Boiled macaroni technological map school. Boiled pasta: technological map of the original and variations. Naval pasta with minced meat in a slow cooker

Strange as it may sound, even for such a simple dish as boiled pasta, you need clear instructions for cooking, in other words, a technological map. This is a mandatory document for those who work in the food industry, in particular in catering establishments, institutions or in stores that have their own culinary department.

The technological map of this culinary dish provides for an indication of the proportions of the necessary products for its preparation, as well as a description of the sequential actions of the work itself.

If you are guided by the basic standards, then you can take the flow chart below as a sample.

Technological process of preparation

Salted water is brought to a boil, put in and boiled until tender. Cooking time can vary from 4 to 20 minutes, depending on the total number of servings, type and size of pasta. During the cooking process, the pasta expands approximately 3 times in size, and requires constant stirring to avoid sticking. After they have been cooked, they are thrown into a colander and seasoned with half the norm of melted butter, mixing thoroughly. The rest of the oil is added just before serving.

The shelf life of the dish is 2 hours from the moment of its preparation.

If it is customary in an institution to cook a certain type or variety of pasta, then in the technological map for boiled pasta, a more accurate cooking time is indicated.

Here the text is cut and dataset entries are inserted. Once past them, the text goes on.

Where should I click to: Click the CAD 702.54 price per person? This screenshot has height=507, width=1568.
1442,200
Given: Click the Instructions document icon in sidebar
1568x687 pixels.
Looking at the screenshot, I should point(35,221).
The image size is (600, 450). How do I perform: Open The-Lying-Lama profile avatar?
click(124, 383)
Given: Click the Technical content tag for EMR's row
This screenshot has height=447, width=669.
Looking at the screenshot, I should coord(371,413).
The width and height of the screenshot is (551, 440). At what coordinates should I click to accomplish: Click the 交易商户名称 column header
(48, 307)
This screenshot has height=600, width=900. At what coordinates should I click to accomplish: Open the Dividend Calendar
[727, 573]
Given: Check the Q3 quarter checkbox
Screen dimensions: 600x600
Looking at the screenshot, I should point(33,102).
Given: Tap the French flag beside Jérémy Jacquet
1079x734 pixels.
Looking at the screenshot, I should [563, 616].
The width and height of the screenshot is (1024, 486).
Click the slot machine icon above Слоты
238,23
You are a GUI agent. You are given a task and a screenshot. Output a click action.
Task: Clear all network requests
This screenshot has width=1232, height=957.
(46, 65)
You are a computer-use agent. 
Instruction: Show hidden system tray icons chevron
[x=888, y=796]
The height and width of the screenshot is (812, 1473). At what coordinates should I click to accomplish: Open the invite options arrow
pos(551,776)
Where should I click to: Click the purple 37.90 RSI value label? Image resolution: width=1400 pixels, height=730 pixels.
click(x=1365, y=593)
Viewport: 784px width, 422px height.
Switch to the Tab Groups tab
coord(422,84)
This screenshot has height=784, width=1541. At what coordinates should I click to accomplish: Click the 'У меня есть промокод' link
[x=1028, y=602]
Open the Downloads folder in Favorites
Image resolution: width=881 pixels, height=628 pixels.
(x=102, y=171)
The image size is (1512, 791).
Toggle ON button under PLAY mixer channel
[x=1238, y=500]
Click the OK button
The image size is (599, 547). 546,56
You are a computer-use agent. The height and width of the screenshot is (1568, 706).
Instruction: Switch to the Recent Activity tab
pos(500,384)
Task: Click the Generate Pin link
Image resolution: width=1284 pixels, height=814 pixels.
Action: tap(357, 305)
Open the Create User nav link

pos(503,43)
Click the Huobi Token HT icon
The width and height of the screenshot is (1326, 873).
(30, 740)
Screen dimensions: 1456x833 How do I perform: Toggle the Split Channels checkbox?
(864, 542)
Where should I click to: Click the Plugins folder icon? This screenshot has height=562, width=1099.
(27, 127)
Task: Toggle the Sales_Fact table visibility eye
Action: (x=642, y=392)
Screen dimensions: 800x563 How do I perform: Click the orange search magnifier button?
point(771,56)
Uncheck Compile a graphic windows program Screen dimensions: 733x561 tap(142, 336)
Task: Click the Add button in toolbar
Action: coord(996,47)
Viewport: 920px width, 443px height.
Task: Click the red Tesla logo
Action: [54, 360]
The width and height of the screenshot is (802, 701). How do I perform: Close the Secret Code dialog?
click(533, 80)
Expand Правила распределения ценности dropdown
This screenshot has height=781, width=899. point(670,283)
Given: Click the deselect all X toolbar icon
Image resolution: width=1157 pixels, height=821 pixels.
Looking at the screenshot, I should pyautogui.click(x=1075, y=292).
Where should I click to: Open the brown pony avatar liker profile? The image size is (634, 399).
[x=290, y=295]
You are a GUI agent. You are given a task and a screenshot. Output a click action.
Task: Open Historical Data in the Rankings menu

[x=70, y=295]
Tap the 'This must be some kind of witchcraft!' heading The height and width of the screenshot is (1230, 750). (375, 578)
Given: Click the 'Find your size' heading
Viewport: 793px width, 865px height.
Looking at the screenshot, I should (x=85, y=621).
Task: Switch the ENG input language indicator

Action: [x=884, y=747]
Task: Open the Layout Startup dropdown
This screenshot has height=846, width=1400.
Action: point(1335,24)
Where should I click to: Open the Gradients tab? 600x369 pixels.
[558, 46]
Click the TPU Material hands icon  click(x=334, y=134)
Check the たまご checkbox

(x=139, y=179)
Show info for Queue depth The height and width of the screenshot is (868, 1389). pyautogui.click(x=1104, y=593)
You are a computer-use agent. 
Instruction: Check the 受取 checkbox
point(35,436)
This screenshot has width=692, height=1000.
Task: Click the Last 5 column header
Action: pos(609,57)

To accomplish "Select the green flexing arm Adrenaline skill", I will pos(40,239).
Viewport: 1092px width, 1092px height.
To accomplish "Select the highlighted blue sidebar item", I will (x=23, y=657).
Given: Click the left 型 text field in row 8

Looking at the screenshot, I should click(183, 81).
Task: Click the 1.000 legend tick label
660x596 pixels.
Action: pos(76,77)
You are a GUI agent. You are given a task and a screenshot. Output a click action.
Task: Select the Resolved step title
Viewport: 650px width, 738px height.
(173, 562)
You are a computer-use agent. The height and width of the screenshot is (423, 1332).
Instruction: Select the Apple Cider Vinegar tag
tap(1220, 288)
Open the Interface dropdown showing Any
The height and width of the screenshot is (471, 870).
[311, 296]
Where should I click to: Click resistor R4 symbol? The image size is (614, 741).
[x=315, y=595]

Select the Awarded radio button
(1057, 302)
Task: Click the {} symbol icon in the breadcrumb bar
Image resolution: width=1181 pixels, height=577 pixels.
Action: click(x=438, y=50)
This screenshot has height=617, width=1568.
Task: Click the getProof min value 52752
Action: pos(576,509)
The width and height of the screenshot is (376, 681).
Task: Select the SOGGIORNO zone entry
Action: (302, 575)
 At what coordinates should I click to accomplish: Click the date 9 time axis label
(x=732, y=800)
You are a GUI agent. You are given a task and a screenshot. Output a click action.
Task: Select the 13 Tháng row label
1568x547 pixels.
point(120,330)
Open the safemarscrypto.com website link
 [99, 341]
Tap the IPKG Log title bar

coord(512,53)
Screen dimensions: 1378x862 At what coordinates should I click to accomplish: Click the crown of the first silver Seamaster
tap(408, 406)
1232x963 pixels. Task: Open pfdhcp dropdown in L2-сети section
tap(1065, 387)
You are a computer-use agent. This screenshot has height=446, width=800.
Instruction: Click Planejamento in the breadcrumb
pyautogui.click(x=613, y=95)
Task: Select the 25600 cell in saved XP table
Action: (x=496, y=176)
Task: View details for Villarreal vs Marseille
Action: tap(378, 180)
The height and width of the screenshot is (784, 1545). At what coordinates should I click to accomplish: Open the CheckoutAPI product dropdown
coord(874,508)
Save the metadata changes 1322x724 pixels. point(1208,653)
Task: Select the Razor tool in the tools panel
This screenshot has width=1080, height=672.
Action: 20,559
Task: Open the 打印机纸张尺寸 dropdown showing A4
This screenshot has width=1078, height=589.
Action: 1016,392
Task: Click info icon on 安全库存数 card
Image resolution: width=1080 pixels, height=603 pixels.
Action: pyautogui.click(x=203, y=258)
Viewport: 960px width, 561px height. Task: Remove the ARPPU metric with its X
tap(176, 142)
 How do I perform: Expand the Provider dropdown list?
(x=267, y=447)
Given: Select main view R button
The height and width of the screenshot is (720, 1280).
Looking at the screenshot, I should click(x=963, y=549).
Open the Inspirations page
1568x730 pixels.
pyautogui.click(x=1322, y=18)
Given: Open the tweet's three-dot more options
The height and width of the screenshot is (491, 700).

Added product - changed dish

Even if you make minor changes to the dish, you get a new masterpiece. This feature is very important to take into account when compiling a menu, developing new technological maps, since this affects not only taste (for the consumer), but also on the material side - costs (for the seller or performer).

In particular, the technological map for boiled pasta with butter and boiled pasta in terms of the composition of the ingredients is one and the same. But depending on the purpose of their use in the future, the cooking process itself will differ.

So, there are drain and non-drain methods. The first is used when pasta is cooked as an independent side dish. The second is used when cooking pasta for pasta and casseroles.

Technological map of boiled pasta with vegetables

If you add vegetables to the composition of the dish, then it turns out to be more satisfying, fresh and has a pronounced aroma.

How to cook

All vegetables, except peas, are peeled, washed and cut into strips. Saute in a hot pan until golden brown. After that, tomato puree is added and sautéed for another five minutes. At the same time, green peas are heated. Sauteed vegetables, warm peas are added to fresh ready-made pasta (the technological map of boiled pasta is presented above) and mixed. The dish is ready to serve.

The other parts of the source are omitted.